TUC official says workers should blame their managements
January 18, 2011
Ho, Jan 18, GNA - A trade unionist has said it was clear that jobs of staff of some public sector organizations might have to be re-evaluated for their proper placement on the Single Spine Salary Structure (SSSS).
This is because workers of these organizations, including their managements, were uninformed about the importance of those data and took the initial exercise light-heartedly.
Mr Gordon Bodza, Volta Regional Industrial Relations Officer (IRO) of the Ghana Trades Union Congress (GTUC) was speaking to the Ghana News Agency on Tuesday on labour agitations characterizing the implementation of the SSSS.
He said as a result some workers' jobs might have been devalued leading to their low placements.
Mr Bodza said when organizations were invited to send administrative and accounting staff for training they treated the invitation flippantly and sent staffs that were unable to appreciate the import of the exercise.
"For them it was the usual wine, wine, and dine, dine and nothing more, not even a report back to the organizations they represented," Mr Bodza said.

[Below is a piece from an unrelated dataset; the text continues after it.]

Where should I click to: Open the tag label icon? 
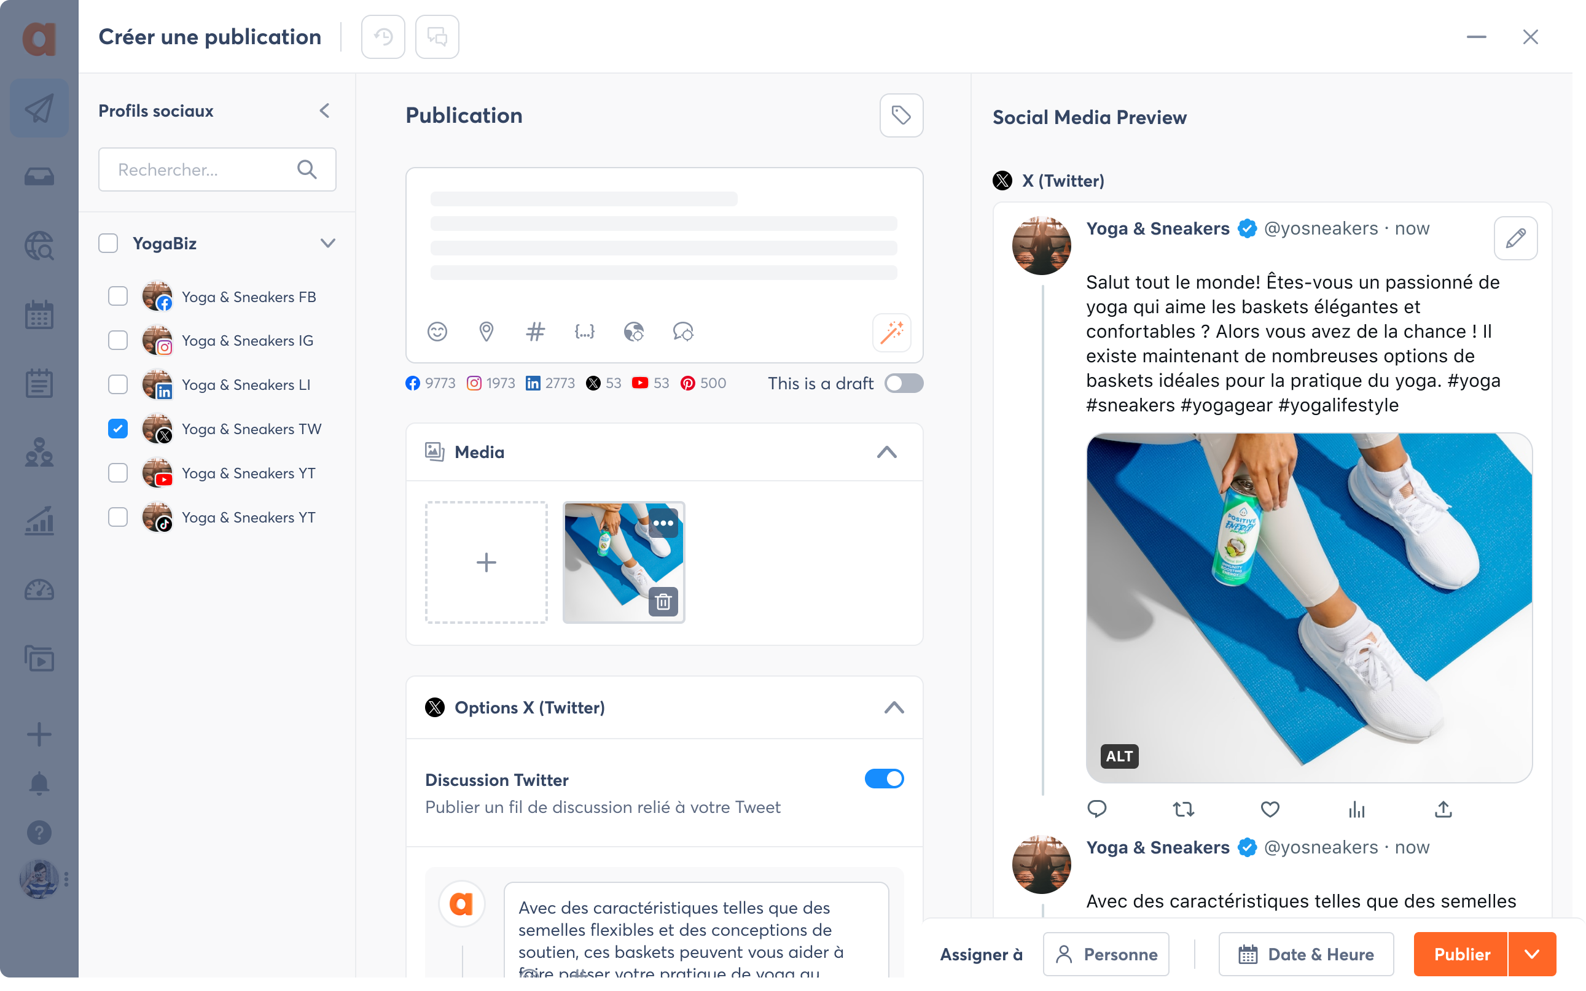pyautogui.click(x=901, y=115)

He said the process from the planning stages to now had been very transparent so that beneficiary institutions would own the outcomes.
Mr Bodza said it was therefore strange for some workers to blame the Fair Wages Commission (FWC) for what they perceived as low placements, when they should be blaming their managements.

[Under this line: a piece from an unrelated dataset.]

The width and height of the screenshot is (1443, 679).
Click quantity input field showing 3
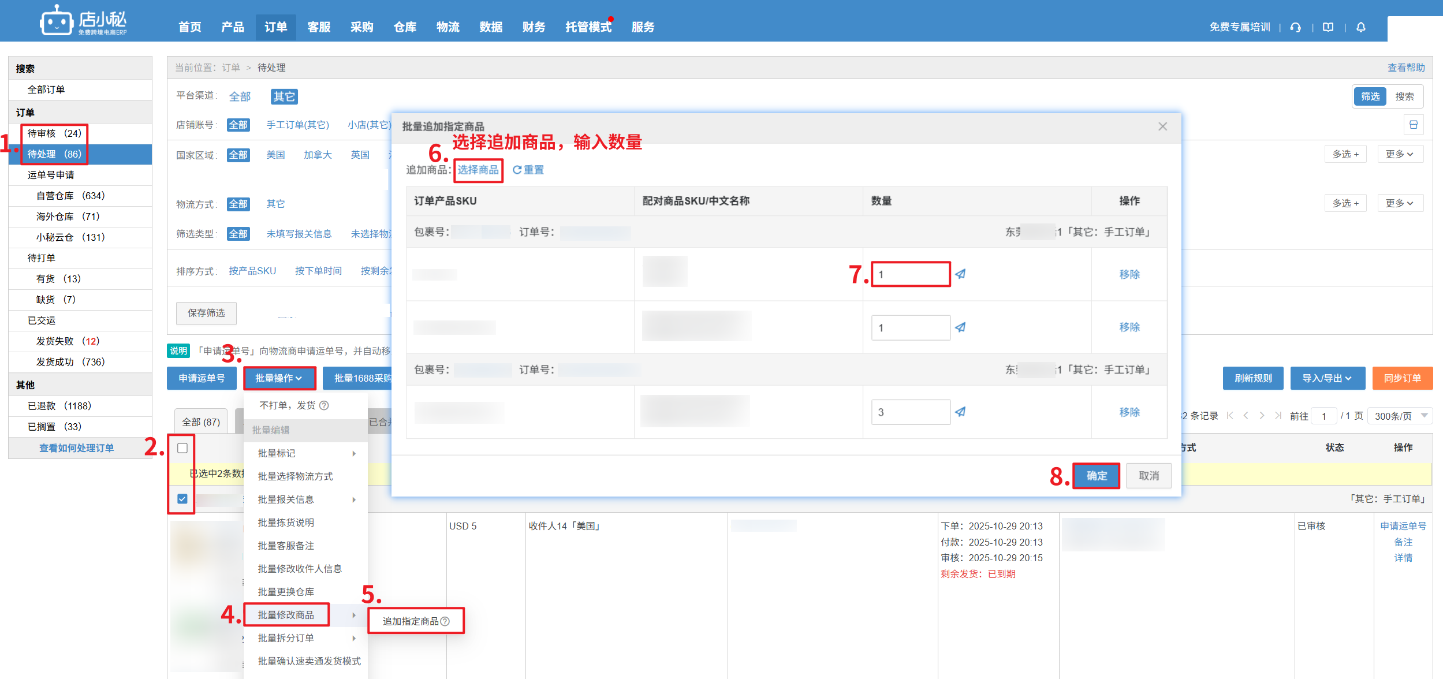click(910, 412)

He said it was also strange for management staff to queue behind workers to complain, when all managements from the scheme of things were expected to move in tandem with the process and educate their workers.

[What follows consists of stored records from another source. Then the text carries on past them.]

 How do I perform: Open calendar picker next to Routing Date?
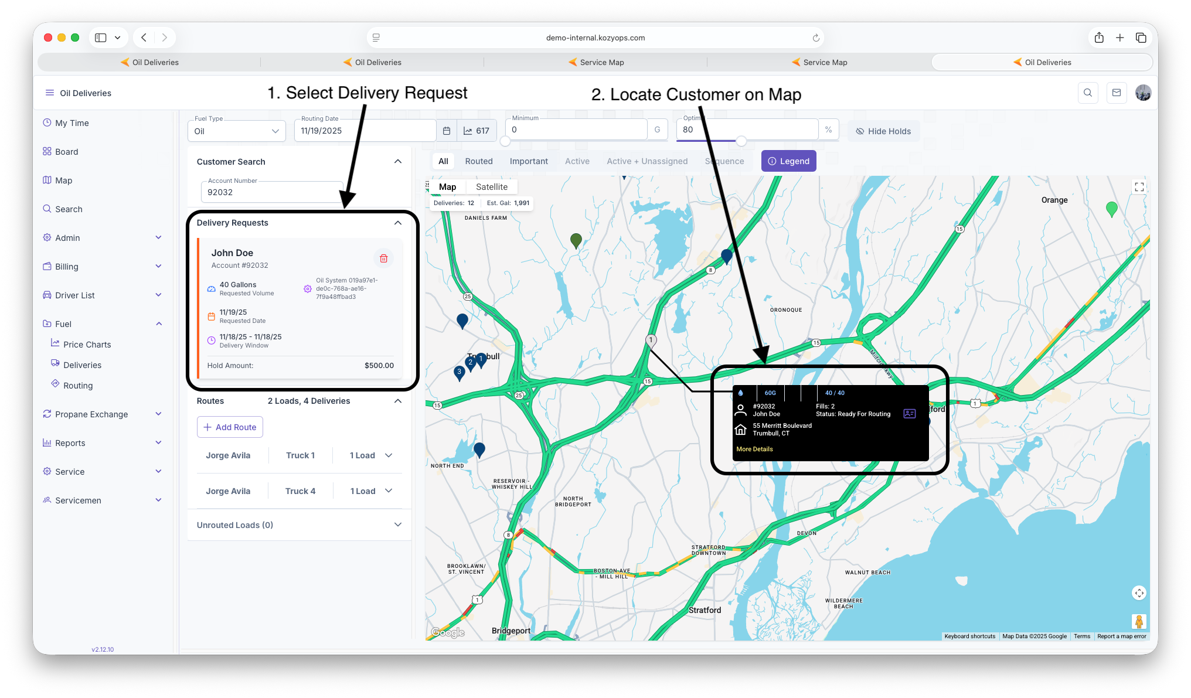tap(447, 131)
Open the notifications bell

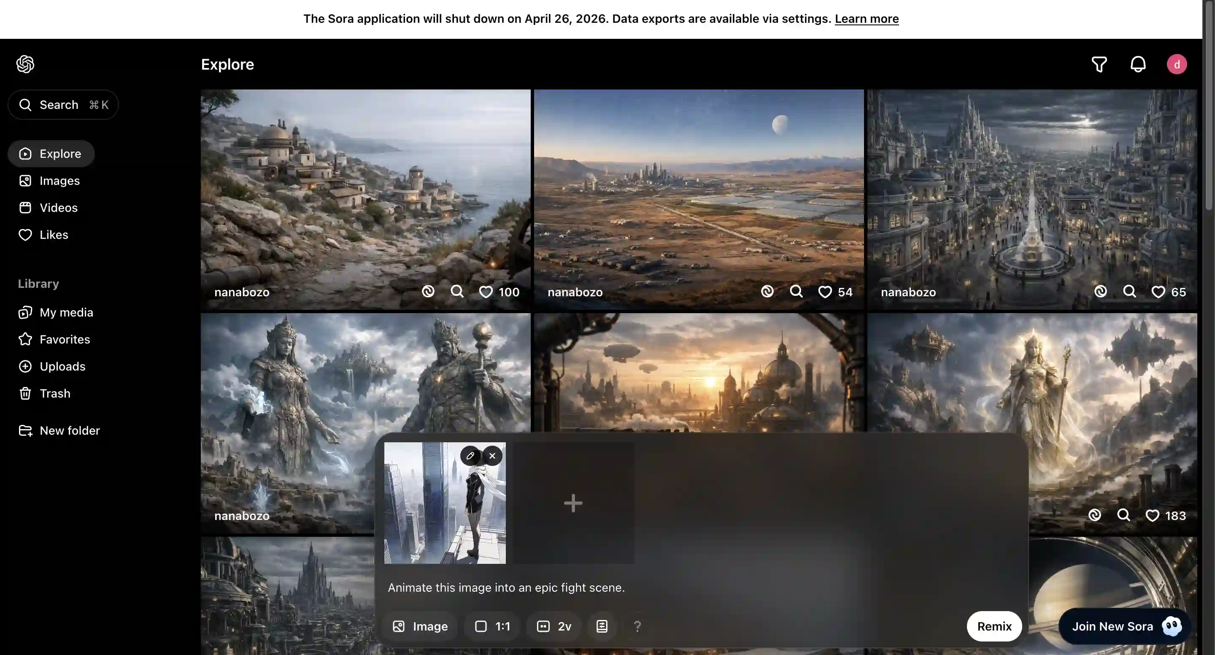1138,64
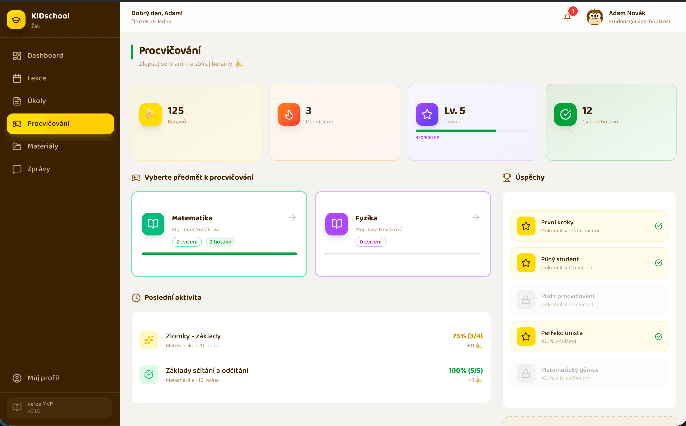Image resolution: width=686 pixels, height=426 pixels.
Task: Click the 350/500 XP progress bar
Action: [x=473, y=131]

Mr Bodza said incomes management was a very complex area of all businesses and that academic qualification was not the sole determinant of the level of remuneration.
He said a recent statement, gleaned in the media, which sought to question why a degree holder should be earning lower than a Senior Secondary School leaver was uninformed and an aberration.
Mr Bodza said the exercise had exposed the management weaknesses in the public services.
He said, for example, many organizations did not have schemes of work and movements up the ladder were made without the requisite update in skills.
Mr Bodza suggested that organizations should employ staff with the skills to manage the SSSS.
He said the SSSS was a landmark policy that was long overdue to correct disparities in pay and conditions of service within and across the public service institutions for the much needed increases in productivity.
Mr Bodza said the exercise should therefore not be disparaged by anybody's inaction or dereliction of duty.